観終えて、さて買い物にでも行こうかと思い窓の外を見ると白いものがちらついていた。


『…あ、雪!』


勢いよく窓を開け放ち、ベランダに出ると道路はうっすらと化粧をしたかのように積もっている。


『…………………うん、寒そう』


何も見なかった…と呟きながら静かに窓を閉める。スーパーまではそう遠くはない、だが行くまでが辛い。
しかし買い物に行かないと冷蔵庫の中がすっからかんである。
どうしようか迷っていると携帯が鳴った。ディスプレイを見ると1年先輩であり恋人の実渕からのメールだ。


――――――
From : 玲央


今どこにいるの?
部活が早く終わったからそっちに向かうわ。
ついでに買い物もしてくるから欲しいもの言いなさい。
――――――


『え、まじで?』


何故分かったのだろうか。

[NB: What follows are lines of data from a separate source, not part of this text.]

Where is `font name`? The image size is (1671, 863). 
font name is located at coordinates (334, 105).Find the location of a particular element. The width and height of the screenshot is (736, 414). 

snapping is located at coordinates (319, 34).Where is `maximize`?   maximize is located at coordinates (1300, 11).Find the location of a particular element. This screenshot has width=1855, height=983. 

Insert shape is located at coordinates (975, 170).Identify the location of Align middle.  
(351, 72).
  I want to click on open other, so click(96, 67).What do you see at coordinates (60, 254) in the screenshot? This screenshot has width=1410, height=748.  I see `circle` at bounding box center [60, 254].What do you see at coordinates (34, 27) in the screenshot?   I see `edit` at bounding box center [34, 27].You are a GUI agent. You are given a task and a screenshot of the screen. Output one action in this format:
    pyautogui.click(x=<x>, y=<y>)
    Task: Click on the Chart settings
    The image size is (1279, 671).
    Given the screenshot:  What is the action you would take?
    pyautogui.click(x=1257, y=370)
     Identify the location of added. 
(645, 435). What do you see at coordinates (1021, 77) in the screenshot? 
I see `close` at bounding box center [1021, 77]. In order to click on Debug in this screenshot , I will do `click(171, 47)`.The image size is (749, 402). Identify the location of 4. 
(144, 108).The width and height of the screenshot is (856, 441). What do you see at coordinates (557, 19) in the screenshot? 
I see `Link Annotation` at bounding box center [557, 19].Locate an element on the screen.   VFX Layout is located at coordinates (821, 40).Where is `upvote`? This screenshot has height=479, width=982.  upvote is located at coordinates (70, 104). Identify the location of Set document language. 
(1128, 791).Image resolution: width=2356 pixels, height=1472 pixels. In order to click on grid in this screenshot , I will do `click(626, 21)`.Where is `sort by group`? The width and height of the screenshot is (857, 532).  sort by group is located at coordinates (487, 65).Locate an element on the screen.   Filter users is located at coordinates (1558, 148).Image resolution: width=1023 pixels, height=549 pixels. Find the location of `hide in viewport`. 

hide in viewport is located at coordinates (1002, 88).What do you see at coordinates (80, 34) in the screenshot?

驚きつつもまきはメールで欲しいものを伝えた。
しばらくすると玄関の鍵が開く音が聞こえ、まきは小走りで向かう。


『おかえ…さっぶっ!!!』

「ただいま。あんた買い物ぐらいこまめにしなさいよ、重いじゃない!」

『だってぇー、寒いんだもん』

「スーパーの中は暖かいでしょ」

『でも外は寒い』

「あんたねぇ…太っても知らないわよ?」

『それはヤダ!』

「じゃ、動きなさい」

『ぶぅー』


最もな事を言われて言い返せないまきはブーブーと言いながらソファーに座り、実渕は買ったものを冷蔵庫に入れていく。


「ねぇまき、ちょっと目をつむってくれない?」

『ん?目?』

「そ、良いって言うまで開けちゃダメよ?」

『はーい』


キチンと目を閉じているか確認すると、ある物を鞄から取り出してソファーに腰かけた。
自分より小さいまきの腰に手を回しそっと抱き寄せる。


「目、開けていいわよ」

『ん……?玲央、この箱何?』

「開けてみて」

『うん』


言われた通り開けてみると、中にはシルバーのネックレスが入っている。
実渕を見ると、愛おしそうにまきを見つめていた。


『これ…』

「クリスマスプレゼントよ、あなたへの」

『!』

「つけてあげる」


箱からネックレスを取り出しそれを首にかけると、いつの間にか雪が止んだ空から差し込んできた光でキラキラと輝いた。
細いチェーンに小さくてもその存在をしっかりと強調しているパールがついたシンプルなデザイン。
嬉しさのあまり、勝手に目が潤み視界がぼやける。


「とても似合ってるわ」

『玲央…ありがとう』

「どういたしまして」


どちらともなく近づきキスをした。互いの体温を確かめるように体を抱き寄せながら。